Risk is the most important part of all insurance policies. Calculating the cost of insurance policies is about defining the chance, severity, and number of risks that the insurer will pay for in case the worst happens.

There are as many different types of risk as there are risky events in the world, but insurers tend to place them into six specific categories. Most forms of risk fit in more than one category.

 

Pure Risk

The most popular type of risk to insure, pure risk defines a specific type of event with a known, negative outcome.

Most insurance coverage you are familiar with, such as fires, theft, car accidents and similar, easily measurable events are seen as pure risks.

 

Speculative Risks

The opposite of pure risk, a speculative risk is a somewhat unpredictable outcome, such as investing in a stock that loses money for you rather than increasing it.
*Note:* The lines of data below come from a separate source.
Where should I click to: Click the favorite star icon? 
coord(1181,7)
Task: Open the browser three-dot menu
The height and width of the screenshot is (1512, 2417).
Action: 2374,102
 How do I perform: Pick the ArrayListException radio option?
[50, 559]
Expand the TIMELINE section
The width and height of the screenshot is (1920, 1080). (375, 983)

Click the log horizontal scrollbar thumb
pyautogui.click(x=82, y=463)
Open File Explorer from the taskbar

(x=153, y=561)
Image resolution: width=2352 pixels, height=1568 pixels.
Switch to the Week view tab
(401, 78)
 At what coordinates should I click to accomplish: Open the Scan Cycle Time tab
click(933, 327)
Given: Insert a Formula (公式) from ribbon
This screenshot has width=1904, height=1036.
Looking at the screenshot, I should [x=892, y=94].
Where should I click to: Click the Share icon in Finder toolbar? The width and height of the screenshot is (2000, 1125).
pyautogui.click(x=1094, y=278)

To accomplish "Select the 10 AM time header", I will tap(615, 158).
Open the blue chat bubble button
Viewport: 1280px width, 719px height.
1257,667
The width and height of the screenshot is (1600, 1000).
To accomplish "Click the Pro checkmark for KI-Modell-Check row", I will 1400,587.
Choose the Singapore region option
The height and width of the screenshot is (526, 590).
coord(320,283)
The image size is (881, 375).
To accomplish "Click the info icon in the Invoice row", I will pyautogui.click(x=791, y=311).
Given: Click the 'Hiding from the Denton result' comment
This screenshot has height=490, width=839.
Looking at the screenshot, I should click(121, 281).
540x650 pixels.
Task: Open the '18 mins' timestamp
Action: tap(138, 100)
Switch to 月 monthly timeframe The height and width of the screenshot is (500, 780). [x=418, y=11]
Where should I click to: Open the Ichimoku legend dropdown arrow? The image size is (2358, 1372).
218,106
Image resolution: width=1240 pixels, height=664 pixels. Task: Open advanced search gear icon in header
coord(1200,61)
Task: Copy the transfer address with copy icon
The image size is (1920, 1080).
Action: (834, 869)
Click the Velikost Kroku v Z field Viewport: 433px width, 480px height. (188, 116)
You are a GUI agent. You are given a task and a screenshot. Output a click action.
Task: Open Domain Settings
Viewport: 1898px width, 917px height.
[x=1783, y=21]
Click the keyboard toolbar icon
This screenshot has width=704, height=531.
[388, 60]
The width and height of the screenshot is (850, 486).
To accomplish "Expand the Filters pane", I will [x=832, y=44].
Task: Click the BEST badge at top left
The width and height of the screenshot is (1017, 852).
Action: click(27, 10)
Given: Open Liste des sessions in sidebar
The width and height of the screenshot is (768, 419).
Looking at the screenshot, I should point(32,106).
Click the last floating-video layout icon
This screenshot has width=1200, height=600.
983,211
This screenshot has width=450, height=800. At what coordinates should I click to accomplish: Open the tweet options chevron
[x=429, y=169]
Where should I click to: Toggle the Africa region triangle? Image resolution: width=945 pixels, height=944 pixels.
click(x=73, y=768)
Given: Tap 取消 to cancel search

The difference between a pure risk and a speculative risk is that speculative risks can be either positive or negative and as a result are often willingly entered into because of this, whilst a pure risk only has negative outcomes.

Because of this, speculative risks are rarely covered by insurance in the same way insurers would not cover a loss caused by gambling.

 

Financial Risk

Insurable risks are almost always quantifiable and are therefore financial risks. There is a value to the subject that is insured and so if a negative event happens an appropriate amount of compensation can be provided.

This can most obviously be seen in contents insurance or commercial building insurance where a specific value can be placed on the property or items insured and the cost of replacing them.

 

Non-Financial Risk

By contrast, a non-financial risk is where it is difficult to assign a monetary value to a risk that has been made, such as making a poor choice or disliking its outcome.

In the past, these were less insurable, but an increasing number of insurers can attempt to cover operational risks and risks to reputation.

 

Fundamental Risk

Otherwise known as a natural risk, these are risks that are beyond the scope of human control. These include natural disasters such as floods and are highly desired insurance options.

 

Particular Risk

The most popularly insured type of risk, particular risks are risks that occur as a result of other people, such as burglary, deliberate injury or loss of shipments caused by human error.